(EXTRACTED INFORMATION):
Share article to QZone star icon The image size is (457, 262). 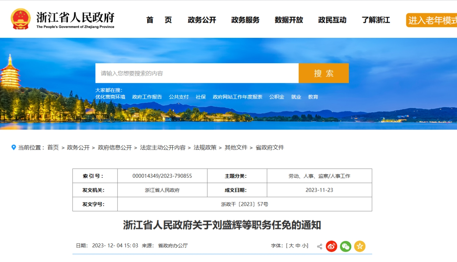[x=360, y=246]
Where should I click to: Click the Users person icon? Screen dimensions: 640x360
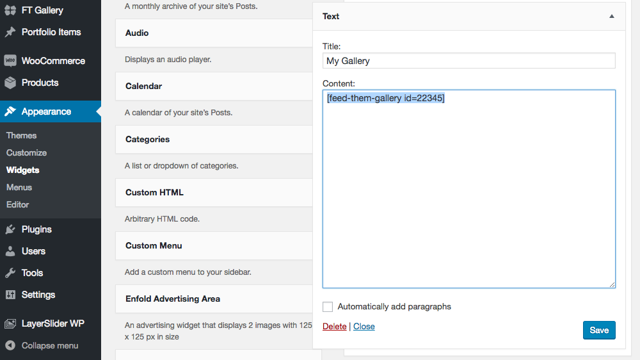10,251
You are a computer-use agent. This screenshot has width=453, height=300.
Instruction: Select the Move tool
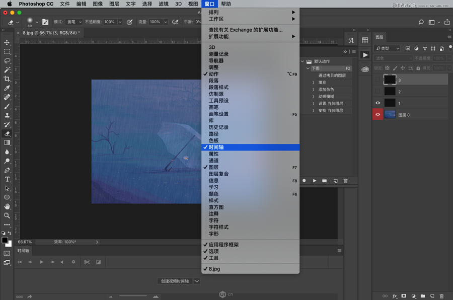coord(7,43)
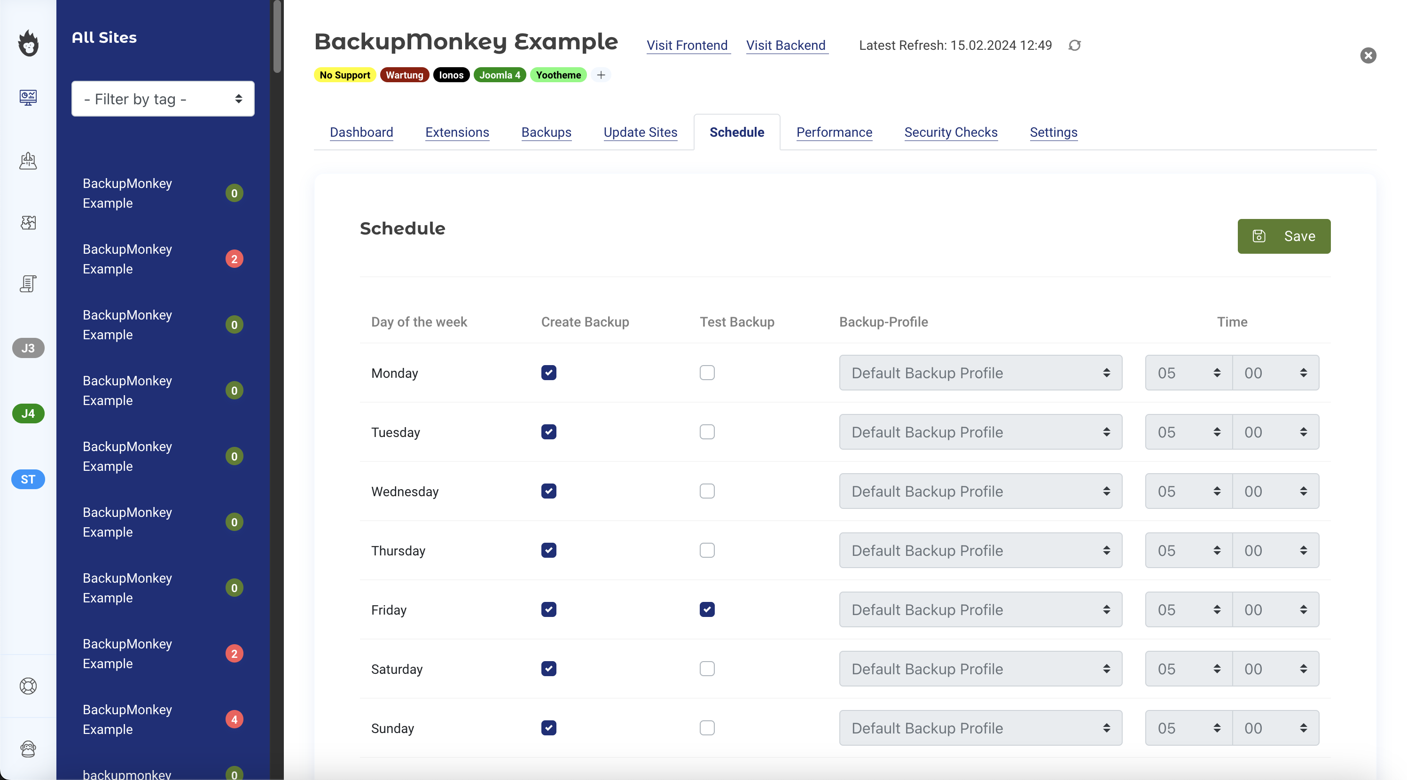
Task: Select the ST badge in sidebar
Action: [28, 479]
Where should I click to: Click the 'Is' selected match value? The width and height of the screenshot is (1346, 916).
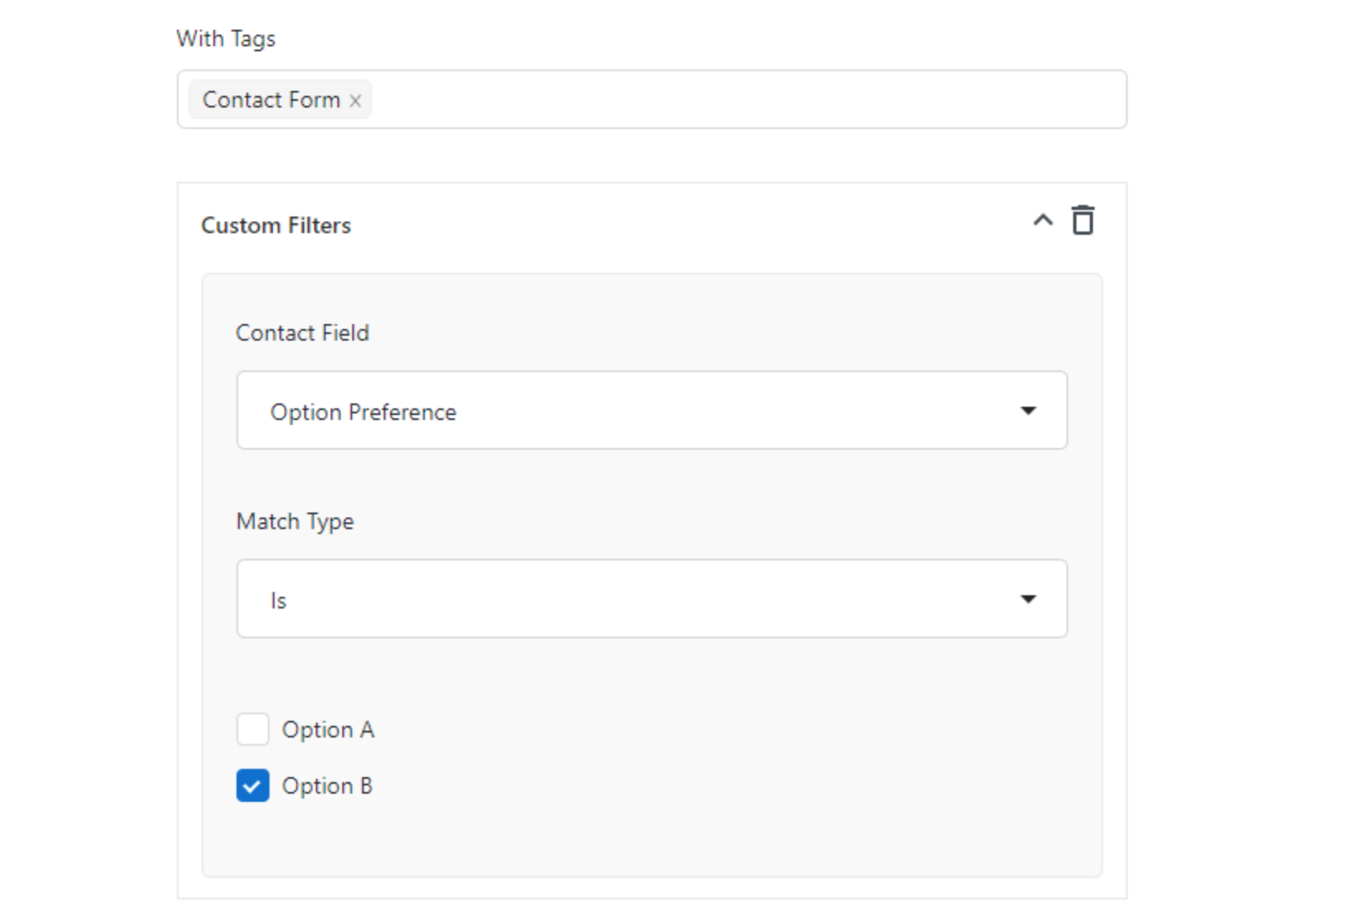coord(279,601)
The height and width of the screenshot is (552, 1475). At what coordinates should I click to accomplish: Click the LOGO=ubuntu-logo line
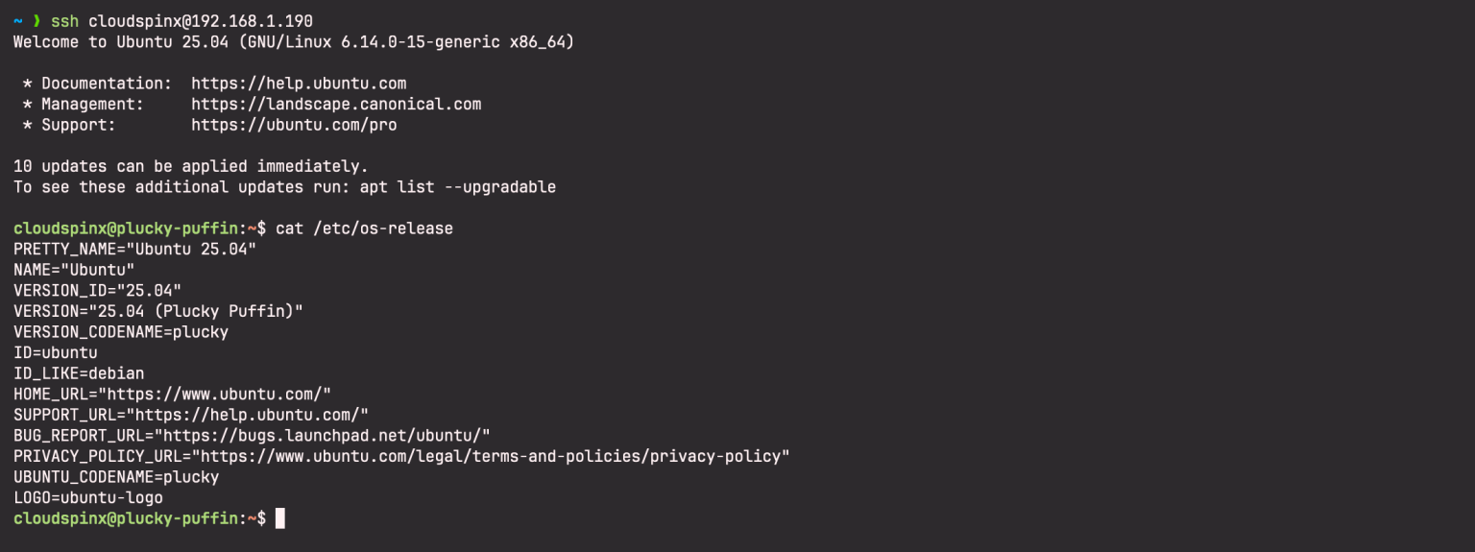click(x=88, y=497)
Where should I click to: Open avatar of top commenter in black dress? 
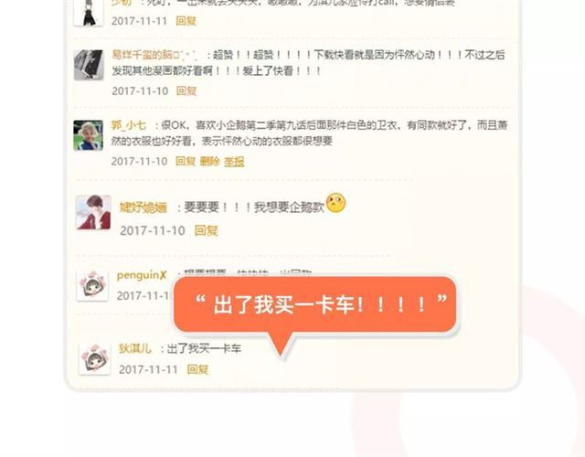click(89, 12)
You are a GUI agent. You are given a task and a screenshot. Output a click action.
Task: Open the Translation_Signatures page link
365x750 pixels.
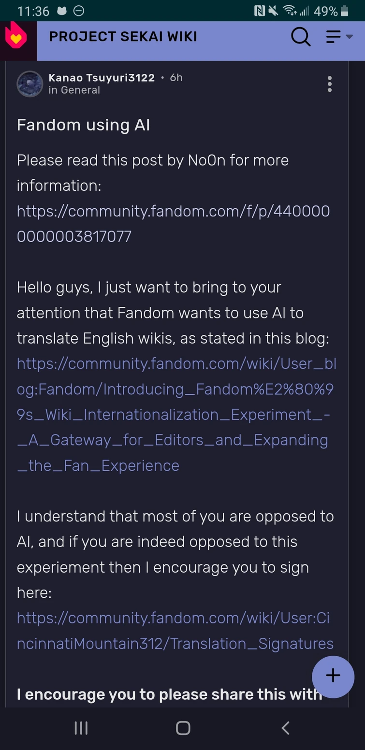[x=173, y=631]
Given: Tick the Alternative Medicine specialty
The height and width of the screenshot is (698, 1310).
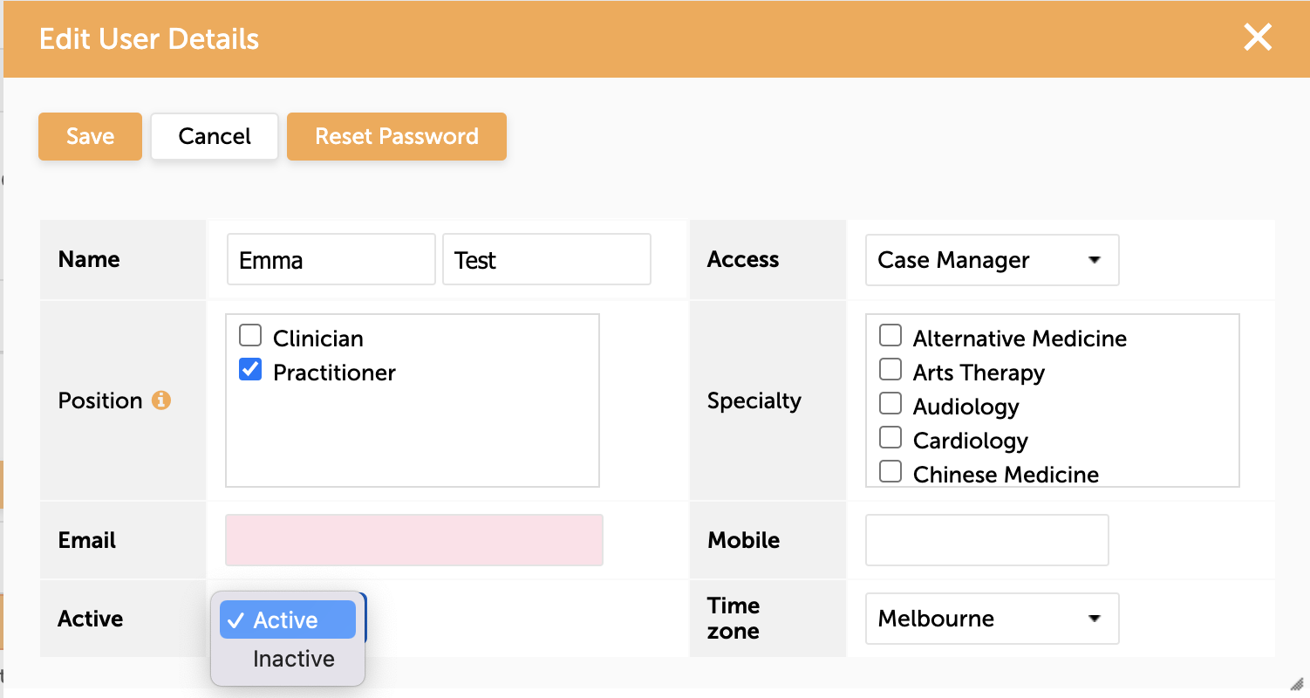Looking at the screenshot, I should (890, 336).
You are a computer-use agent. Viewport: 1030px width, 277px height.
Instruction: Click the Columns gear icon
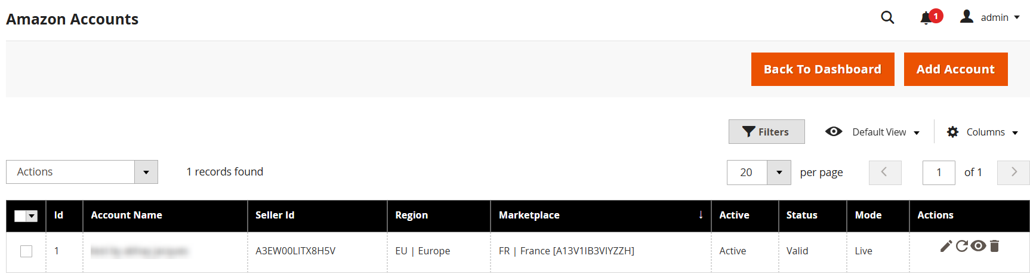953,132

(PROBLEM TO WORK ON):
Drop the pictures, then write out only the lines running from the one containing "You are a computer-use agent. Viewport: 1030px" through the last line above, both included, exactly.

(COMPLETED EXERCISE):
You are a computer-use agent. Viewport: 1030px width, 277px height.
Instruction: Click the Columns gear icon
953,132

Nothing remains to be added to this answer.